→ **Extrahierter Text**:
--*--

Ein Film ändert nach sechs Jahren seinen Titel; rechts die erste Texttafel

Montag, 9. November 2015

Themerson & Themerson - fast verlorene polnische Avantgarde

Auch die Autoren dieses Films [die Themersons selbst] versuchten während ihres ganzen Lebens, rückwärts zu gehen, aber vorwärts zu kommen. (Stefan Themerson unter Bezug auf DIE ABENTEUER EINES BRAVEN MANNES)

Schon mal von Stefan und Franciszka Themerson gehört? Als regelmäßiger Arte-Seher vielleicht, aber sonst wohl nicht unbedingt. Dabei sind die Themersons keineswegs vergessen: In ihrer Heimat Polen und ihrer Wahlheimat England erinnert man sich durchaus an sie, vielleicht auch in Frankreich, wo sie auch kurz lebten, aber hier zu Lande waren sie wohl von vornherein nie besonders prominent. Die beiden gehörten in den 30er Jahren zur polnischen Film-Avantgarde und drehten gemeinsam fünf experimentelle Filme, von denen leider nur einer überlebt hat. Im englischen Exil folgten noch zwei weitere Filme, so dass sich der erhaltene filmische Nachlass des Ehepaars auf gerade mal drei Werke beläuft. Im "Hauptberuf" (der Ausdruck passt bei den beiden nicht so recht) war Franciszka Zeichnerin und Malerin, Stefan Schriftsteller, Dichter und Essayist. Außerdem führten beide gemeinsam in ihrer englischen Zweitheimat über 30 Jahre lang einen sehr eigenwilligen Verlag. 2010 entstand als internationale Coproduktion (mit Beteiligung von Arte) ein 70-minütiger Dokumentarfilm über die Themersons, der ihr ganzes Leben abdeckt. Ich will mich hier hauptsächlich auf ihre Filme konzentrieren.

--*--

→ **Aufgabenstellung**:
Schreib den Text über das Künstlerpaar Stefan und Franciszka Themerson im Anschluss an seinen letzten Satz weiter.

→ **Gespeicherte Daten**:
--*--

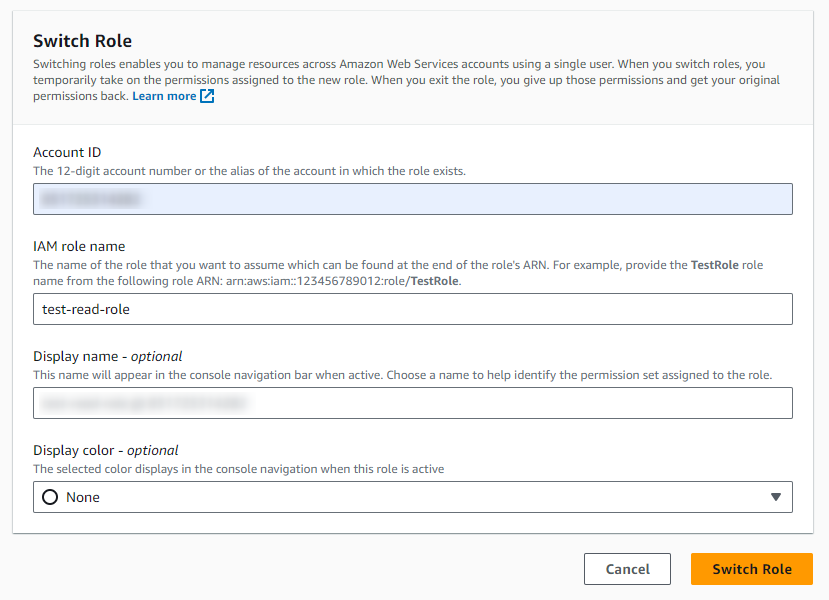
Task: Click the Switch Role page heading
Action: point(83,41)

--*--

→ **Schriftliche Antwort**:
Stefan und Franciszka Themerson in THEMERSON & THEMERSON
Die Filmografie in der IMDb enthält derzeit nur die überlebenden drei Filme, und in der deutschen und englischen Wikipedia ist die Liste zwar vollständig, aber unübersichtlich und nur mit wenigen Informationen dargeboten. Deshalb hier zunächst die komplette Liste, einschließlich der Dokumentation. Die deutschen Titel der polnischen Filme sind nicht offiziell, sondern Übersetzungen der Originaltitel, die ich Wikipedia entnahm.

APTEKA (APOTHEKE)
Warschau 1930
3 Minuten
stumm
verschollen

EUROPA
Warschau 1931/32
15 Minuten
stumm
verschollen

DROBIAZG MELODYJNY (MUSIKALISCHES MOMENT)
Warschau 1933
3 Minuten
Musik: Maurice Ravel
verschollen

ZWARCIE (KURZSCHLUSS)
Warschau 1935
10 Minuten
Musik: Witold Lutosławski
verschollen

PRZYGODA CZŁOWIEKA POCZCIWEGO (DIE ABENTEUER EINES BRAVEN MANNES)
Warschau 1937
10 Minuten
Musik: Stefan Kisielewski

CALLING MR. SMITH
London 1943
10 Minuten
Farbe: Dufaycolor
Musik: Karol Szymanowski, J.S. Bach, Frédéric Chopin, Horst-Wessel-Lied

THE EYE & THE EAR
London 1944/45
10 Minuten
Musik: Karol Szymanowski

Drehbuch, Kamera, Regie und Schnitt jeweils die Themersons gemeinsam. Alle Filme wurden auf 35mm gedreht, und alle außer CALLING MR. SMITH in Schwarzweiß (PRZYGODA CZŁOWIEKA POCZCIWEGO enthielt jedoch ursprünglich eine kurze handcolorierte Sequenz, die nur in s/w erhalten ist).

THEMERSON & THEMERSON (auch THEMERSON AND THEMERSON)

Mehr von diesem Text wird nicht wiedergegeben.